Stored records –
╭──
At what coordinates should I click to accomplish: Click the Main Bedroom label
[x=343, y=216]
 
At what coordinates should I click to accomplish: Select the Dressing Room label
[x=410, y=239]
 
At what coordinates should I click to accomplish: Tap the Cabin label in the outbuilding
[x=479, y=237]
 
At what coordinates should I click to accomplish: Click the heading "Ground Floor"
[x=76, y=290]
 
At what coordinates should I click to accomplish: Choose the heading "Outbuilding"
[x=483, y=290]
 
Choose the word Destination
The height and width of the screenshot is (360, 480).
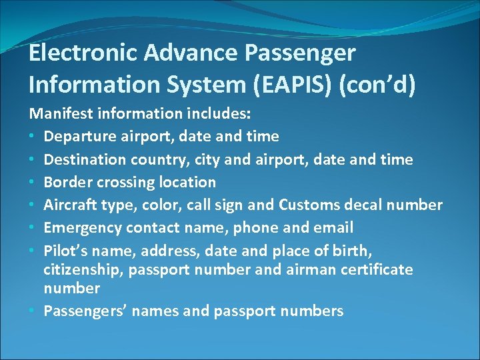[x=85, y=159]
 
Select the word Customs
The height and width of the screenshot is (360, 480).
[x=309, y=205]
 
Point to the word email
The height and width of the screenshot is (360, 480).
[x=333, y=227]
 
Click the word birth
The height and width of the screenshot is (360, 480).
[x=351, y=250]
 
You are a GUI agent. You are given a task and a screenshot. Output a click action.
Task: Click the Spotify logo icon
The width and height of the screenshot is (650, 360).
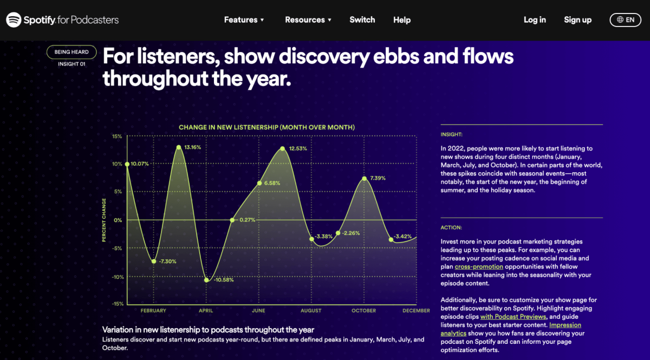pos(14,19)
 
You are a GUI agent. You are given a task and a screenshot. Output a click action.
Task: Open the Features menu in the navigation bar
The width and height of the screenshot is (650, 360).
pos(244,19)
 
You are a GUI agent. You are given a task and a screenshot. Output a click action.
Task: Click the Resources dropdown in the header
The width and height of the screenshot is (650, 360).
pos(308,19)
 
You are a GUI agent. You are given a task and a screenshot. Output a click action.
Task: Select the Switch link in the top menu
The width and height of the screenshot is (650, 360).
pos(362,19)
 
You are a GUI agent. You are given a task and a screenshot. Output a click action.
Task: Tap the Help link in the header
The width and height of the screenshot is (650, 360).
pos(402,20)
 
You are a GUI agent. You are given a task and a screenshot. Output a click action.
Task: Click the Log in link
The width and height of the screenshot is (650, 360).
pos(535,19)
╰──
Required work – Rescale the records from their start through the line containing "[x=333, y=227]", inclusive. Reproduce every line in that span, requests included, and give only those lines. Multiply each answer coordinate by 0.2 and round to a whole number, with halves rounded up. Leave out the pictures.

Correct answer –
At what coordinates should I click to accomplish: Click the Main Bedroom label
[x=69, y=43]
 
At what coordinates should I click to accomplish: Select the Dressing Room label
[x=82, y=48]
 
At what coordinates should I click to accomplish: Tap the Cabin label in the outbuilding
[x=96, y=47]
 
At what coordinates should I click to accomplish: Click the heading "Ground Floor"
[x=15, y=58]
 
At what coordinates should I click to accomplish: Choose the heading "Outbuilding"
[x=97, y=58]
 
Choose the word Destination
The height and width of the screenshot is (360, 480).
[x=17, y=32]
 
Select the word Customs
The height and width of the screenshot is (360, 480).
[x=62, y=41]
 
Point to the word email
The height and width of the screenshot is (360, 480).
[x=67, y=45]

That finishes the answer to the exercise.